WORK TASK: I need the lines below from the one with "Given: Click the words" down to the one with "Given: Click the India" reproduced exactly, both ends included, and nothing else.
BEGIN TASK DATA
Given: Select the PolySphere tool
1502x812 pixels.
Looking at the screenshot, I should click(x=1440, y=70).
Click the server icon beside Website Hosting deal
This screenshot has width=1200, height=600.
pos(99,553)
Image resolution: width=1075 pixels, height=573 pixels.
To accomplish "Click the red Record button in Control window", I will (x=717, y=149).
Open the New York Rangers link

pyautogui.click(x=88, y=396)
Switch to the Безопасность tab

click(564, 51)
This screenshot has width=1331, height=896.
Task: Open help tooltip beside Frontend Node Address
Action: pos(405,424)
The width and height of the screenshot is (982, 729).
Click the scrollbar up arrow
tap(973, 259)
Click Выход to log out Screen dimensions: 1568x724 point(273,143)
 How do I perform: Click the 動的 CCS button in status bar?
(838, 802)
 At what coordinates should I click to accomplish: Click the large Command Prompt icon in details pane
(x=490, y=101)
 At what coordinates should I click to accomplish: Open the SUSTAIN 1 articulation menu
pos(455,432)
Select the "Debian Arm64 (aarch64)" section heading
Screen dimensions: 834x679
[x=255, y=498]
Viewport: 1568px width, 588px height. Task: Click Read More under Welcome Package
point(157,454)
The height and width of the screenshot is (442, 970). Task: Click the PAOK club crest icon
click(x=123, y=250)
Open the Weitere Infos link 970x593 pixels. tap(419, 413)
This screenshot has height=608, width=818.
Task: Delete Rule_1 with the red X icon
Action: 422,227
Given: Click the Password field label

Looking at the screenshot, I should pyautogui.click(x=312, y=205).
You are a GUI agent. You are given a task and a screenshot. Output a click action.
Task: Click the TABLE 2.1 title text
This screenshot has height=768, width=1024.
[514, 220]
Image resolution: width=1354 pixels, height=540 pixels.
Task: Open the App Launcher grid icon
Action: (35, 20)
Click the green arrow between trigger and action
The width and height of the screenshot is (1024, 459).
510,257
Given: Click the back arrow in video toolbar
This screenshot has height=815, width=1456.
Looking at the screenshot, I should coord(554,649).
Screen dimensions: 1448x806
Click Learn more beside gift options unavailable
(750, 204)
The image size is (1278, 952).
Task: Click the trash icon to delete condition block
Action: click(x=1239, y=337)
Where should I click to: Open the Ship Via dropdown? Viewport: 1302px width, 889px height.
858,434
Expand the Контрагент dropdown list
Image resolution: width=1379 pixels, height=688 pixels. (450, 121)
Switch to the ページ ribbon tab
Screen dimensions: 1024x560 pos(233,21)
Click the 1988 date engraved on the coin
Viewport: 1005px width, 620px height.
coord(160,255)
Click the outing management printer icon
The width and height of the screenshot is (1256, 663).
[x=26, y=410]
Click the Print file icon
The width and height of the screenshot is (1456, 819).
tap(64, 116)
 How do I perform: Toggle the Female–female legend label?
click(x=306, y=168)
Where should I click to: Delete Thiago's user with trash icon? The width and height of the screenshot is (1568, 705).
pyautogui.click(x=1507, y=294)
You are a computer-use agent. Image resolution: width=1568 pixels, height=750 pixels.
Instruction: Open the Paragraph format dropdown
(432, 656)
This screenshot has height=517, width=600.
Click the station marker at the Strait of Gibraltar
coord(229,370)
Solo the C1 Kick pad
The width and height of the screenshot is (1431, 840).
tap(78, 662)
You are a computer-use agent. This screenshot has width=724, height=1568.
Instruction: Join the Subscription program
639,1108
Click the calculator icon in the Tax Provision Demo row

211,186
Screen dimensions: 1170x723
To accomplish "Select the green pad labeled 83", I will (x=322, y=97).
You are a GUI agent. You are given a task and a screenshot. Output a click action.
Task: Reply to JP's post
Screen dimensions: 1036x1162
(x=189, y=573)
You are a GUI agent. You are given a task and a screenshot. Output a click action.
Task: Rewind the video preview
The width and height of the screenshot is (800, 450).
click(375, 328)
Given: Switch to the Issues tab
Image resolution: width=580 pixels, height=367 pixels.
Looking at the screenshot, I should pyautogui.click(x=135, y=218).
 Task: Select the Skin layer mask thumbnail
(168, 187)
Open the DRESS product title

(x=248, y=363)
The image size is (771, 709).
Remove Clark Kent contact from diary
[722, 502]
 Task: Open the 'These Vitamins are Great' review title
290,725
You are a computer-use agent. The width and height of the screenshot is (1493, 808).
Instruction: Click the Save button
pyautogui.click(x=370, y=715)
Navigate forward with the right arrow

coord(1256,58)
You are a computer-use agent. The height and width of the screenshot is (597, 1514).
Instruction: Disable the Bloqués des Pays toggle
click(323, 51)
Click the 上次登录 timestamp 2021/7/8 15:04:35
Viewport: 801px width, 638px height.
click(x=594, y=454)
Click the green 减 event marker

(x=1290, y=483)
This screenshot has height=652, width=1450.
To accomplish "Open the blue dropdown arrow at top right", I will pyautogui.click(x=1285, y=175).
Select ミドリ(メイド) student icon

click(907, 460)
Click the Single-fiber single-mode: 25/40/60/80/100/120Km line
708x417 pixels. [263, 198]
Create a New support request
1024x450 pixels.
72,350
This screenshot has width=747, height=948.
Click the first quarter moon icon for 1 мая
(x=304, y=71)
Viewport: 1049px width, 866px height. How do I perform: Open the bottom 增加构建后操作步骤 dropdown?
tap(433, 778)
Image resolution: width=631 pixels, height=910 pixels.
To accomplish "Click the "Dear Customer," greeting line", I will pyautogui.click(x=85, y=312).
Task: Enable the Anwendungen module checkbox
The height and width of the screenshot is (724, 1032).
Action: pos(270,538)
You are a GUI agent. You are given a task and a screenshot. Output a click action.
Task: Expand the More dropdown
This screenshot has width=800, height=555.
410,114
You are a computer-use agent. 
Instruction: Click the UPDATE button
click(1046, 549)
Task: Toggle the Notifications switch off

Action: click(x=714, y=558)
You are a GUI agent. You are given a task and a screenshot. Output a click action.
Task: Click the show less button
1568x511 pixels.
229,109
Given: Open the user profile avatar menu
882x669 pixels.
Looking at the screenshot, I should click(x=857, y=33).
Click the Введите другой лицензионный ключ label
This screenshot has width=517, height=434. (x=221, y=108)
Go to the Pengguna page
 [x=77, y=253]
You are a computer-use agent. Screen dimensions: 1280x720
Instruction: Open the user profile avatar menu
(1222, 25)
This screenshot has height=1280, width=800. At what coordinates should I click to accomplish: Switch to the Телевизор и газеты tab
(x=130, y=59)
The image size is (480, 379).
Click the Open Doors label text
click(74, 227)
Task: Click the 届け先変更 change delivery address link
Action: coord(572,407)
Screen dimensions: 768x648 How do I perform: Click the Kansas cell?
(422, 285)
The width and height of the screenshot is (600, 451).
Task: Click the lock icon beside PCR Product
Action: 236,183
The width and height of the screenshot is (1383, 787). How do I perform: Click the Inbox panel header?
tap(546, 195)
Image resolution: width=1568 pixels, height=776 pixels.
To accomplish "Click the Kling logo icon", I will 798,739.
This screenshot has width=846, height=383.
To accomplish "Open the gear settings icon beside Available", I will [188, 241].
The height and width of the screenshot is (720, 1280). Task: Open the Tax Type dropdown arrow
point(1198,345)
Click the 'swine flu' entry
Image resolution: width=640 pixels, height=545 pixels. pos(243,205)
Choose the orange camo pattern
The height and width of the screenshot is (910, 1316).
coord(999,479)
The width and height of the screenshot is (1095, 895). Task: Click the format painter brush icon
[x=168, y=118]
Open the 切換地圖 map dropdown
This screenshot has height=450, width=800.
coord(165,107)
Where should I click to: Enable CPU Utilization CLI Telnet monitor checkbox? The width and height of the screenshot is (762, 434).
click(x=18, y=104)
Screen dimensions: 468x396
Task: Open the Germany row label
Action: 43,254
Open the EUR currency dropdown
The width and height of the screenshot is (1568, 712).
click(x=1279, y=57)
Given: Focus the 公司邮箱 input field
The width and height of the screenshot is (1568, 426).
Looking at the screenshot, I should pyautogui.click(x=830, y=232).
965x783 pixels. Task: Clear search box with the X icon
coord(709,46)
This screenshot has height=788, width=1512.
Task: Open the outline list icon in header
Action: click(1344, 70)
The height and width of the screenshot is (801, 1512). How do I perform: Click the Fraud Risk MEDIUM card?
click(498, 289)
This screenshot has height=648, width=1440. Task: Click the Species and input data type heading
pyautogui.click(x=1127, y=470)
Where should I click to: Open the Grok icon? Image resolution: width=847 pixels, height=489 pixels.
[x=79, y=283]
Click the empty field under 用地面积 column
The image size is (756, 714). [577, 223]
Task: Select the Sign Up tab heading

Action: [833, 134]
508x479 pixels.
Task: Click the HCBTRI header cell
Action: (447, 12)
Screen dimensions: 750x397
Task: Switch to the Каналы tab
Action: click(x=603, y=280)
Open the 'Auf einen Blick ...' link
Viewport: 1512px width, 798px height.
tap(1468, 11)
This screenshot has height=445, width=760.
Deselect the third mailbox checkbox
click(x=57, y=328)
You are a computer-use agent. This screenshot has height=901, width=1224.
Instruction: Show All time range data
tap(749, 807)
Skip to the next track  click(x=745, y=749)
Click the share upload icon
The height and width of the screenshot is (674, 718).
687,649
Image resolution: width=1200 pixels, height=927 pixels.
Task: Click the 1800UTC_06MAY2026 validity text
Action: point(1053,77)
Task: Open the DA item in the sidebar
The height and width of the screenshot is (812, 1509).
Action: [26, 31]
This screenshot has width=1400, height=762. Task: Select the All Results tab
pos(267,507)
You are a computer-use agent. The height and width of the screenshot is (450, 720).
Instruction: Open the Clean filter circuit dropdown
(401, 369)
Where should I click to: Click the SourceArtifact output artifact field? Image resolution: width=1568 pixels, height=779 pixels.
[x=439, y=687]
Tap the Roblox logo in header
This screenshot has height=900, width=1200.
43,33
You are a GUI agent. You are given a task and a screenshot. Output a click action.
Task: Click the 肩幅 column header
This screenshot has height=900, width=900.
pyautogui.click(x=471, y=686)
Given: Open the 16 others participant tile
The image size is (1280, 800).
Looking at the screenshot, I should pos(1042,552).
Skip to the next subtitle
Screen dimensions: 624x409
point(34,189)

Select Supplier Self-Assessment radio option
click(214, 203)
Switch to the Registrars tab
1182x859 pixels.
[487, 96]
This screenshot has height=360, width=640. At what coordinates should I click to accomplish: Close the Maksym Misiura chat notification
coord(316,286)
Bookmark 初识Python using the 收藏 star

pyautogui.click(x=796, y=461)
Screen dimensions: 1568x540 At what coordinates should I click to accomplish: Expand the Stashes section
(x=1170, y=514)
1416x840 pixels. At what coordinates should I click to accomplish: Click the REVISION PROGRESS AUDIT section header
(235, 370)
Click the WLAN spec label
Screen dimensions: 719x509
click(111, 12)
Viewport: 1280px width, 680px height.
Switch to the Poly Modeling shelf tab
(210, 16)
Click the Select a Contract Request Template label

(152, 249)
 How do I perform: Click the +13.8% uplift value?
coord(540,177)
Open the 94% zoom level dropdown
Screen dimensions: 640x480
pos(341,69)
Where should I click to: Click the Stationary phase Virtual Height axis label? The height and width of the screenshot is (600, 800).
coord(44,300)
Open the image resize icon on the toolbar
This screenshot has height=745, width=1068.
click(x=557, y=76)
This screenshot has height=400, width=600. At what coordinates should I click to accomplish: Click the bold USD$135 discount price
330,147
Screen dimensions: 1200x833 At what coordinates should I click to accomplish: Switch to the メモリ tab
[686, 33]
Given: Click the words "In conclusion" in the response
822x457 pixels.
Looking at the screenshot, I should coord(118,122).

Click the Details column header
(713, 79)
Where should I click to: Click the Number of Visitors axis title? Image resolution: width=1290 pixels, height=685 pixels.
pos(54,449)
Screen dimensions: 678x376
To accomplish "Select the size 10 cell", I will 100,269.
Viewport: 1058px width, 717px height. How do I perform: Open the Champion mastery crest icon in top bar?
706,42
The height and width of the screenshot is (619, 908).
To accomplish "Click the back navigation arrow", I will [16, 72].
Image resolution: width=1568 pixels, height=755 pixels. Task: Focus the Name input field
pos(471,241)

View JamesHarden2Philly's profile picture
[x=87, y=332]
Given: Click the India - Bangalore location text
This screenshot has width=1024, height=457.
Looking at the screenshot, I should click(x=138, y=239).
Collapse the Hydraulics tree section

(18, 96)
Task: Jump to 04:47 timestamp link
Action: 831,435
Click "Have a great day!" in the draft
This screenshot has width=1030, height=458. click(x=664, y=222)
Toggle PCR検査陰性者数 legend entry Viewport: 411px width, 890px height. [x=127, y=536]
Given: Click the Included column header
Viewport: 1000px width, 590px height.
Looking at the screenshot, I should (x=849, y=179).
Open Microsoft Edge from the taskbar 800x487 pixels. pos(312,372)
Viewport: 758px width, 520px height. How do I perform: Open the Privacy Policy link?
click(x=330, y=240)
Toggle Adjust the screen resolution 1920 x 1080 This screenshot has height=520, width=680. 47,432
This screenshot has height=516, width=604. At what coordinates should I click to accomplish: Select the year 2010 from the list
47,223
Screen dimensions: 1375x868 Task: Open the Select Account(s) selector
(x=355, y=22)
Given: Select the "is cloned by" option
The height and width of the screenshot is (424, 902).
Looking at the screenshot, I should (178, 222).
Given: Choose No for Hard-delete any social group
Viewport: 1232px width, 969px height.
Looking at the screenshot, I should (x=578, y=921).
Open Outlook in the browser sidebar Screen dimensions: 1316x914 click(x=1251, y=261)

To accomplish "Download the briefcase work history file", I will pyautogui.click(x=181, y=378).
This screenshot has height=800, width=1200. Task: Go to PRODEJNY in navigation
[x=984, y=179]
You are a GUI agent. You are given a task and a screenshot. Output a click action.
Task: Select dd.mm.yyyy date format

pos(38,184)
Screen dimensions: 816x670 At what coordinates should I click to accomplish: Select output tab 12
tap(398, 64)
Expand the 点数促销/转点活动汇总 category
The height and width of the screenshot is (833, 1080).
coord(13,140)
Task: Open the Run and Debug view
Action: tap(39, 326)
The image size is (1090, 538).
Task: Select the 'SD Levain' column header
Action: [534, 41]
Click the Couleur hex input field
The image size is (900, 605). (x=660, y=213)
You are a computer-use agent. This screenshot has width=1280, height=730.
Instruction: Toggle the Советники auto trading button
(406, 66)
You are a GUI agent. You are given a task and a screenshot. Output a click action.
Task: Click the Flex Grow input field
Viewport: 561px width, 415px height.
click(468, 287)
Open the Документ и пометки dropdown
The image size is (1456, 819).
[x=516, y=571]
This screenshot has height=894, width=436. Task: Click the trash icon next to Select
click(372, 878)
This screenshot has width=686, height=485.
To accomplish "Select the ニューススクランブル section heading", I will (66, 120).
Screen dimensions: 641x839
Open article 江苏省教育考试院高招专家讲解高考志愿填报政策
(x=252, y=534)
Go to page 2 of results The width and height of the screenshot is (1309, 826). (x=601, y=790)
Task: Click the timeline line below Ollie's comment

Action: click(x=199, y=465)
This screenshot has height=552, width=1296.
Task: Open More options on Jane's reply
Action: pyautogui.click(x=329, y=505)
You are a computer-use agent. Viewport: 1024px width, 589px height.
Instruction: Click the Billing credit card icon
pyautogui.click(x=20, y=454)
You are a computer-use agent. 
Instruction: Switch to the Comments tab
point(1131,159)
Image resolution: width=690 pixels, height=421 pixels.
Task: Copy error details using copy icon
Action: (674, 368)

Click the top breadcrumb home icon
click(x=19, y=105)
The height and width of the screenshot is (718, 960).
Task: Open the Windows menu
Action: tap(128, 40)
END TASK DATA
SOLUTION:
Given: Click the words "In conclusion" in the response
822x457 pixels.
Looking at the screenshot, I should coord(118,122).

Click the Details column header
(713, 79)
Where should I click to: Click the Number of Visitors axis title? Image resolution: width=1290 pixels, height=685 pixels.
pos(54,449)
Screen dimensions: 678x376
To accomplish "Select the size 10 cell", I will 100,269.
Viewport: 1058px width, 717px height. How do I perform: Open the Champion mastery crest icon in top bar?
706,42
The height and width of the screenshot is (619, 908).
To accomplish "Click the back navigation arrow", I will [16, 72].
Image resolution: width=1568 pixels, height=755 pixels. Task: Focus the Name input field
pos(471,241)

View JamesHarden2Philly's profile picture
[x=87, y=332]
Given: Click the India - Bangalore location text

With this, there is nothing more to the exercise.